▶ **Your task**
All of the records should be given back exactly and in full.

▶ **Records for this task**
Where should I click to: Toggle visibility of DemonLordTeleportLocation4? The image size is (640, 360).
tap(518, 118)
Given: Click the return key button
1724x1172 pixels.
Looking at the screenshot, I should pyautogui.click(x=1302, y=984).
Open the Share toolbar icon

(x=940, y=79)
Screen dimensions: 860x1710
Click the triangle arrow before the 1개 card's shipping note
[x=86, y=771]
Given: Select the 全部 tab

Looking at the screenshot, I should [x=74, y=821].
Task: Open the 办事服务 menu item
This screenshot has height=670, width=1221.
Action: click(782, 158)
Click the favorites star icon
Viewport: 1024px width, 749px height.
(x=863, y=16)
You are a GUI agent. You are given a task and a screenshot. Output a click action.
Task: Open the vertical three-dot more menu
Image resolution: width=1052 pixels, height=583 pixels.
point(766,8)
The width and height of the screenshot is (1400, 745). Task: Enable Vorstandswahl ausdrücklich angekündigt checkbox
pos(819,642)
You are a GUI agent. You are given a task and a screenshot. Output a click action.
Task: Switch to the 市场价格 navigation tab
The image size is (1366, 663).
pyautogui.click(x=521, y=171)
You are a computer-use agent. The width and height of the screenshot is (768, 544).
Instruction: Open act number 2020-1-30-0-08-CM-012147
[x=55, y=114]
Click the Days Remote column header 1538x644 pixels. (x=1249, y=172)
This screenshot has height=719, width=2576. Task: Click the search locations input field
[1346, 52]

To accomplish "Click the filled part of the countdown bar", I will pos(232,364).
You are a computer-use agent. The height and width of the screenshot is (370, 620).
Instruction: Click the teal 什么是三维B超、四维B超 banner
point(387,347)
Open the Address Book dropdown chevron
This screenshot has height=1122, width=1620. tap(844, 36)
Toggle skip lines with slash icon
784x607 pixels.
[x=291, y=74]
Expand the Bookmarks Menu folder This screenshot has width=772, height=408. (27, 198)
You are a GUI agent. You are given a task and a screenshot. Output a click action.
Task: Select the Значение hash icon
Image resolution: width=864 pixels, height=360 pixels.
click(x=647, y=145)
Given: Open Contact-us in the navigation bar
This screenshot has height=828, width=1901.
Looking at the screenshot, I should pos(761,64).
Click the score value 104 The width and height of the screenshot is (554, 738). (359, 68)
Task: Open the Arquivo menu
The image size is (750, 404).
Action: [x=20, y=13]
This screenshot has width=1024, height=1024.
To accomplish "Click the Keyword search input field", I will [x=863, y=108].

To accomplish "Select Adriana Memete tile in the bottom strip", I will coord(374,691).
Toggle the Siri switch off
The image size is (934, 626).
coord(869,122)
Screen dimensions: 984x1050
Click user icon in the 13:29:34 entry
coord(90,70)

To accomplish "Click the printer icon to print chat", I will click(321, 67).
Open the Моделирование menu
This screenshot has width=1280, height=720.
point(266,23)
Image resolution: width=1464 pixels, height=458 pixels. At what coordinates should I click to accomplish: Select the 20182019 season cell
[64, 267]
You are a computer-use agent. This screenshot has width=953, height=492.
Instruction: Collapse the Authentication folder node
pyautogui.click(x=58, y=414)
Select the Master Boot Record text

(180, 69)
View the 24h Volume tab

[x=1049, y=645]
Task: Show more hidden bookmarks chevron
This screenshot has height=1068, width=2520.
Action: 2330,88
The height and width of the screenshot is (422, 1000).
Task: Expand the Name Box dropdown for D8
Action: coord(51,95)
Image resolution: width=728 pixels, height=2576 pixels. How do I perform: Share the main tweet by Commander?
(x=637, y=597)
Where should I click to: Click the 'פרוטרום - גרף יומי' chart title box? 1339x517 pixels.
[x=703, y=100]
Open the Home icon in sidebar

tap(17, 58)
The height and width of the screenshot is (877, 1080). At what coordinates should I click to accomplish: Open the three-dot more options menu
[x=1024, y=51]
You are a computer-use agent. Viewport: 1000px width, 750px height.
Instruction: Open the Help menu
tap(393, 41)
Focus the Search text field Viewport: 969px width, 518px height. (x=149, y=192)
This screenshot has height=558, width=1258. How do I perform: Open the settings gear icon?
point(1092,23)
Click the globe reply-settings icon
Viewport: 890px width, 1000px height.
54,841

▶ **Written response**
Where should I click to: Toggle visibility of DemonLordTeleportLocation4? The image size is (640, 360).
tap(518, 118)
Given: Click the return key button
1724x1172 pixels.
Looking at the screenshot, I should pyautogui.click(x=1302, y=984).
Open the Share toolbar icon

(x=940, y=79)
Screen dimensions: 860x1710
Click the triangle arrow before the 1개 card's shipping note
[x=86, y=771]
Given: Select the 全部 tab

Looking at the screenshot, I should [x=74, y=821].
Task: Open the 办事服务 menu item
This screenshot has height=670, width=1221.
Action: click(782, 158)
Click the favorites star icon
Viewport: 1024px width, 749px height.
(x=863, y=16)
You are a GUI agent. You are given a task and a screenshot. Output a click action.
Task: Open the vertical three-dot more menu
Image resolution: width=1052 pixels, height=583 pixels.
point(766,8)
The width and height of the screenshot is (1400, 745). Task: Enable Vorstandswahl ausdrücklich angekündigt checkbox
pos(819,642)
You are a GUI agent. You are given a task and a screenshot. Output a click action.
Task: Switch to the 市场价格 navigation tab
The image size is (1366, 663).
pyautogui.click(x=521, y=171)
You are a computer-use agent. The width and height of the screenshot is (768, 544).
Instruction: Open act number 2020-1-30-0-08-CM-012147
[x=55, y=114]
Click the Days Remote column header 1538x644 pixels. (x=1249, y=172)
This screenshot has height=719, width=2576. Task: Click the search locations input field
[1346, 52]

To accomplish "Click the filled part of the countdown bar", I will pos(232,364).
You are a computer-use agent. The height and width of the screenshot is (370, 620).
Instruction: Click the teal 什么是三维B超、四维B超 banner
point(387,347)
Open the Address Book dropdown chevron
This screenshot has height=1122, width=1620. tap(844, 36)
Toggle skip lines with slash icon
784x607 pixels.
[x=291, y=74]
Expand the Bookmarks Menu folder This screenshot has width=772, height=408. (27, 198)
You are a GUI agent. You are given a task and a screenshot. Output a click action.
Task: Select the Значение hash icon
Image resolution: width=864 pixels, height=360 pixels.
click(x=647, y=145)
Given: Open Contact-us in the navigation bar
This screenshot has height=828, width=1901.
Looking at the screenshot, I should pos(761,64).
Click the score value 104 The width and height of the screenshot is (554, 738). (359, 68)
Task: Open the Arquivo menu
The image size is (750, 404).
Action: [x=20, y=13]
This screenshot has width=1024, height=1024.
To accomplish "Click the Keyword search input field", I will [x=863, y=108].

To accomplish "Select Adriana Memete tile in the bottom strip", I will coord(374,691).
Toggle the Siri switch off
The image size is (934, 626).
coord(869,122)
Screen dimensions: 984x1050
Click user icon in the 13:29:34 entry
coord(90,70)

To accomplish "Click the printer icon to print chat", I will click(321, 67).
Open the Моделирование menu
This screenshot has width=1280, height=720.
point(266,23)
Image resolution: width=1464 pixels, height=458 pixels. At what coordinates should I click to accomplish: Select the 20182019 season cell
[64, 267]
You are a computer-use agent. This screenshot has width=953, height=492.
Instruction: Collapse the Authentication folder node
pyautogui.click(x=58, y=414)
Select the Master Boot Record text

(180, 69)
View the 24h Volume tab

[x=1049, y=645]
Task: Show more hidden bookmarks chevron
This screenshot has height=1068, width=2520.
Action: 2330,88
The height and width of the screenshot is (422, 1000).
Task: Expand the Name Box dropdown for D8
Action: coord(51,95)
Image resolution: width=728 pixels, height=2576 pixels. How do I perform: Share the main tweet by Commander?
(x=637, y=597)
Where should I click to: Click the 'פרוטרום - גרף יומי' chart title box? 1339x517 pixels.
[x=703, y=100]
Open the Home icon in sidebar

tap(17, 58)
The height and width of the screenshot is (877, 1080). At what coordinates should I click to accomplish: Open the three-dot more options menu
[x=1024, y=51]
You are a computer-use agent. Viewport: 1000px width, 750px height.
Instruction: Open the Help menu
tap(393, 41)
Focus the Search text field Viewport: 969px width, 518px height. (x=149, y=192)
This screenshot has height=558, width=1258. How do I perform: Open the settings gear icon?
point(1092,23)
Click the globe reply-settings icon
Viewport: 890px width, 1000px height.
54,841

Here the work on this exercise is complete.